Graham Nash David Crosby is the first album by the partnership of David Crosby and Graham Nash, released on Atlantic Records in 1972, catalog SD 7220. It peaked at No. 4 on the Billboard 200 albums chart, and a single taken from the album, "Immigration Man", peaked at No. 36 on the Billboard Hot 100 on June 17 and 24, 1972. It was certified gold by the RIAA, and it was dedicated to Joni Mitchell, as "to Miss Mitchell".

History
After the split of Crosby, Stills, Nash & Young in the summer of 1970, all four members would release solo albums over the next 12 months. Neil Young and Stephen Stills would both pursue independent band projects through the early years of the decade, Young working with Crazy Horse and the Stray Gators, with Stills assembling Manassas. Both If I Could Only Remember My Name and Songs for Beginners respectively by Crosby and Nash fared well in the marketplace, and in the autumn of 1971 the duo embarked on a series of concerts together, unable or unwilling to include Stills and Young. However, Stills joined them for the September 30 performance at Carnegie Hall in New York. "Blacknotes" was recorded live, just before Stills took the stage for the second set. Two other live recordings from this concert were released in 2006 on Crosby's Voyage Box Set: "The Lee Shore" and "Traction in the Rain." All four members reunited at the Boston Music Hall on October 3 and back at Carnegie Hall the next night. The success of the tour led Crosby and Nash to take the new songs auditioned on the road into the recording studio.

Content
Sessions for this album featured backing from notable guests Dave Mason and members of The Grateful Dead — Jerry Garcia, Phil Lesh and Bill Kreutzmann. Most of the musical support came from The Section, a quartet of in-demand session musicians on the West Coast in the 1970s. Consisting of Craig Doerge, Danny Kortchmar, Leland Sklar, and Russell Kunkel, they would appear on dozens of albums, notably those by James Taylor, Carole King, and Jackson Browne. They would also continue to work with Crosby & Nash for the remainder of the decade, both in the studio and on tour.

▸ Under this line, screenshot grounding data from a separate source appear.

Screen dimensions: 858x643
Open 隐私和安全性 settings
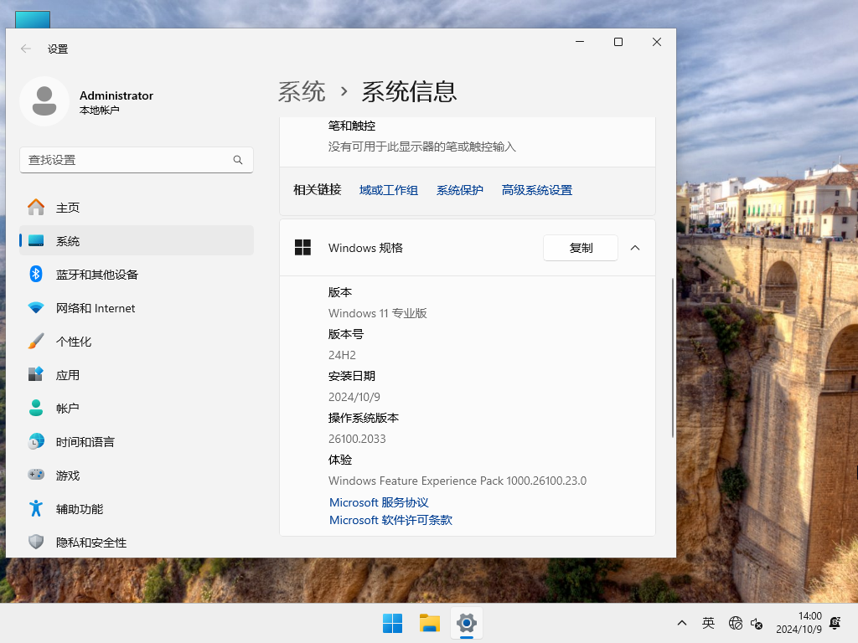tap(92, 542)
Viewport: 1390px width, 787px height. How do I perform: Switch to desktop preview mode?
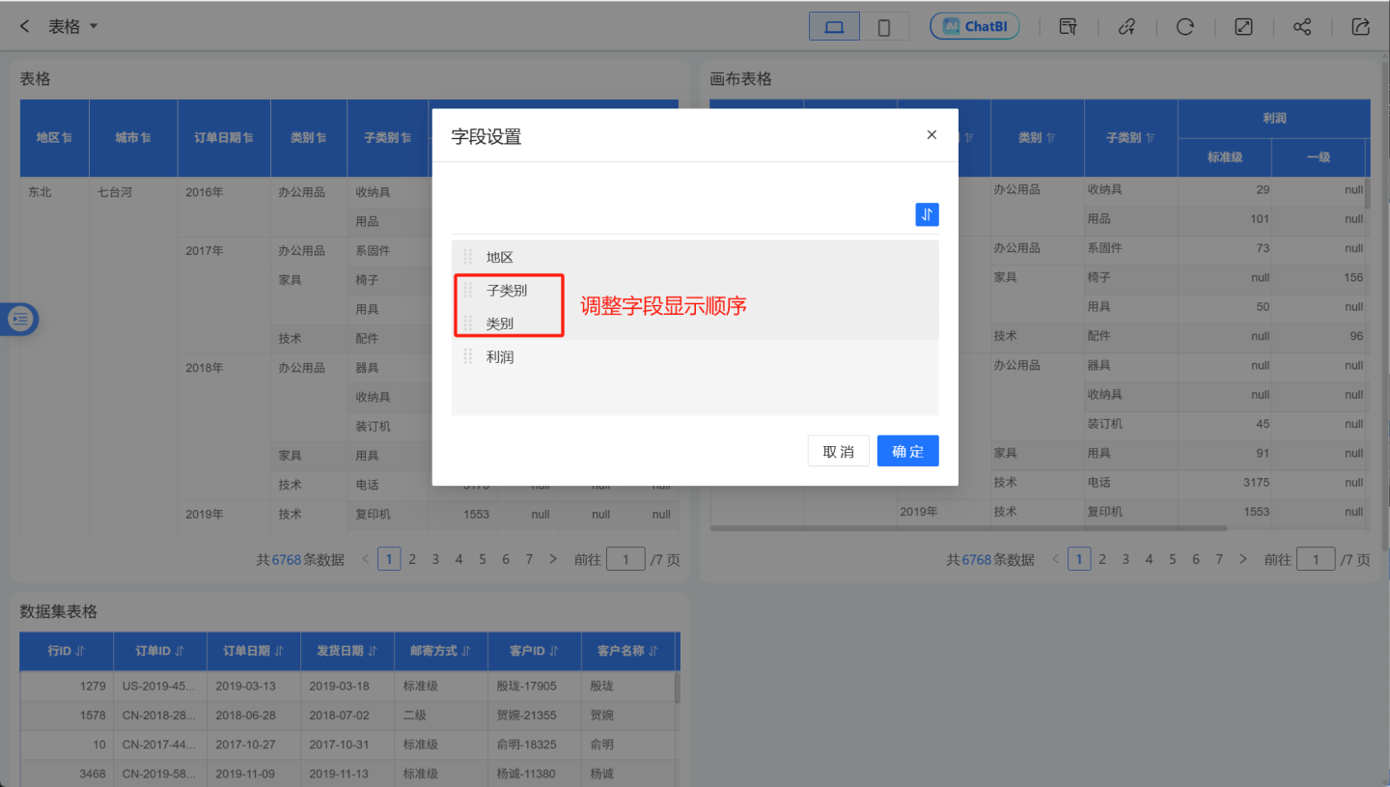pyautogui.click(x=835, y=27)
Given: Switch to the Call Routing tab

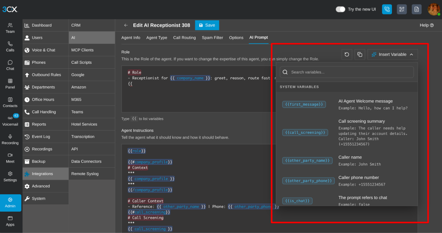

The songs continued the qualities that marked the pair's work with the larger aggregate, with Nash writing tighter pop songs including the album's hit, and Crosby exploring mood pieces and introspection, all amidst the duo's usual vocal harmonies. The commercial success of this album equaled, if not surpassed a bit, that of the pair's two solo albums of the previous year, although it would not be until after the second break-up of CSNY following their 1974 summer tour that Crosby and Nash would sign an album contract as a unit with ABC Records. Following the release of this album, the duo toured in 1973 with a backing band including, at different times, David Lindley and future Eagles guitarist Don Felder.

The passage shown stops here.